DOCUMENT SEGMENT:
If a support order meets these three conditions, it is entitled to full faith and credit regardless of whether it was issued before or after the effective date of the new Federal law.

A support order that does not meet all three of these criteria may be subject to challenge, in either the original forum or in the State where enforcement is sought. In addition, although not explicitly indicated by the Full Faith and Credit for Child Support Orders Act, once an original support order has been subsequently modified in accordance with Federal law, section 1738B(f) implies that the original order would not be afforded full faith and credit, except for nonmodifiable obligations and arrearages remaining due up to the date of modification by another tribunal. [The term "nonmodifiable obligations" is not defined by the new Federal law; UIFSA uses a similar term--"nonmodifiable aspects of an order".]

5. Question: Does a State have to give full faith and credit to a child support order entered by an administrative authority?

Answer: Yes, administrative orders must be given full faith and credit under the new law. In its report to the Congress, "Supporting Our Children: A Blueprint for Reform," the U.S. Commission on Interstate Child Support explained that, in the past, some tribunals have refused to recognize and afford full faith and credit to other States' administrative orders. The Omnibus Budget Reconciliation Act of 1993 (P.L. 103-66) addressed this issue for paternity determinations by requiring that States have laws and procedures under which a State must give full faith and credit to a determination of paternity made by any other State, regardless of whether the determination was made through voluntary acknowledgment, administrative, or judicial processes.

The Full Faith and Credit for Child Support Orders Act addresses this issue in relation to child support orders. Although the new law applies to orders made by a "court", 1738B(b) defines "court" to mean a court or administrative agency of a State that is authorized by State law to establish the amount of child support payable by a contestant or make a modification of a child support order. A growing number of States are using an administrative, non-judicial process for establishing orders.

Modification

6. Question: What is continuing, exclusive jurisdiction?

Answer: Although not explicitly defined by the Full Faith and Credit for Child Support Orders Act, continuing, exclusive jurisdiction, as used in õõ1738B(d) and (e), refers to the authority to modify a child support order. In contrast to the traditional concept of continuing jurisdiction, under which the issuing tribunal retained authority over all of the orders it entered, continuing, exclusive jurisdiction only provides for the issuing tribunal to maintain authority so long as specified circumstances still exist.

MATERIAL SUPPLIED:

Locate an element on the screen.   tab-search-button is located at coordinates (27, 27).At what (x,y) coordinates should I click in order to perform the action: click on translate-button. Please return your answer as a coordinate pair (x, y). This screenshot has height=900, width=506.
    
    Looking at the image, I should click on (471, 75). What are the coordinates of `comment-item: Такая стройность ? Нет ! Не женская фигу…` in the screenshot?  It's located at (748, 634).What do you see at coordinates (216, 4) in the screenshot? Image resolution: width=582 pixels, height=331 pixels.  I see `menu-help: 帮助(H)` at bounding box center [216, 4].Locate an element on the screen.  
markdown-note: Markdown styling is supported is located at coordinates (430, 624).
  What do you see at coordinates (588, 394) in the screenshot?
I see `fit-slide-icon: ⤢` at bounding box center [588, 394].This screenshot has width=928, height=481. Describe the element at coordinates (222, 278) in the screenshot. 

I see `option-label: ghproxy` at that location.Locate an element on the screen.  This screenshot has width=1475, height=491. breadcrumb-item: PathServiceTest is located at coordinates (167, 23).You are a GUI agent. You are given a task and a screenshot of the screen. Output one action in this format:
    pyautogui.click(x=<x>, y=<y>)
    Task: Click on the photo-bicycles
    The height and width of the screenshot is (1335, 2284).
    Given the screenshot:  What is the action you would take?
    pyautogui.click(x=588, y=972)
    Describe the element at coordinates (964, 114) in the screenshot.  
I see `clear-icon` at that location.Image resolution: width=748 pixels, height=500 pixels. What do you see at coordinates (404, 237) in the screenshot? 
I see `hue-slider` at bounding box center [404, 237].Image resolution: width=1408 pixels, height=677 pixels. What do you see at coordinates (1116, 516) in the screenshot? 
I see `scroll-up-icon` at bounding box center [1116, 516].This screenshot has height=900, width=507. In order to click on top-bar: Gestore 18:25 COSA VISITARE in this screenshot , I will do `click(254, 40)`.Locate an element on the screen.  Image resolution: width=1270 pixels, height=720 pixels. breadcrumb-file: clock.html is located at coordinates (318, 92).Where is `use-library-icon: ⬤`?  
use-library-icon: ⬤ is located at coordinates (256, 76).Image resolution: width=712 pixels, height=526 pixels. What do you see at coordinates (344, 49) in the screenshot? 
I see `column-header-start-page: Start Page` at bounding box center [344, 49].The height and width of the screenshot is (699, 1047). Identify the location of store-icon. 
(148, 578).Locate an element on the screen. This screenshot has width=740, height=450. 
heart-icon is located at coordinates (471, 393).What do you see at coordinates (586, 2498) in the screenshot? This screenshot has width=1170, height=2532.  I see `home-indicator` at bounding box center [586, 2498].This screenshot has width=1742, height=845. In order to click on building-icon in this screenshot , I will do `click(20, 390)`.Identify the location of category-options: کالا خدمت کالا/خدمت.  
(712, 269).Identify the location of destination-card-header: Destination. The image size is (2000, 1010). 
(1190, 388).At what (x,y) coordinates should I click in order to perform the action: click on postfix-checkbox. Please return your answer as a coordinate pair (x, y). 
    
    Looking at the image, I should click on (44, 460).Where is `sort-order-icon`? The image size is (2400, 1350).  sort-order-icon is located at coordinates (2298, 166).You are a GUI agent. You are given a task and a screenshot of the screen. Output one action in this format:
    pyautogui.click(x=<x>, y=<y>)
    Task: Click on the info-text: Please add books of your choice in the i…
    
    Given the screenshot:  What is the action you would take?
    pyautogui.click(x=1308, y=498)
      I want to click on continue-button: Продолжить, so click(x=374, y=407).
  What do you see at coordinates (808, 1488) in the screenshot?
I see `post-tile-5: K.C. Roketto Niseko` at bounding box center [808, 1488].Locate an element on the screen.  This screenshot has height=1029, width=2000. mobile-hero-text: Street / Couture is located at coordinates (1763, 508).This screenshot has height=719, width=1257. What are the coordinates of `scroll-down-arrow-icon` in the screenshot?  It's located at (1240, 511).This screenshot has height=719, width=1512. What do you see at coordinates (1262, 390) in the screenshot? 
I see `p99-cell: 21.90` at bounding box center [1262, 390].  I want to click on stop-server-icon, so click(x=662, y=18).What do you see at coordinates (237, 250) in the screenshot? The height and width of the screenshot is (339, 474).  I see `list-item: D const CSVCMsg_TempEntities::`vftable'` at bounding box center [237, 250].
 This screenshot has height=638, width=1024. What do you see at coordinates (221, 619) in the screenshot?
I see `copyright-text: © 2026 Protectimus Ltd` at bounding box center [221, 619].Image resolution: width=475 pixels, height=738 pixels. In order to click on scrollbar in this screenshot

WRITTEN TASK: In the child support excerpt, which law addressed paternity determinations by requiring States to give full faith and credit to other States' paternity determinations?

SOLVED PROBLEM: The Omnibus Budget Reconciliation Act of 1993 (P.L. 103-66).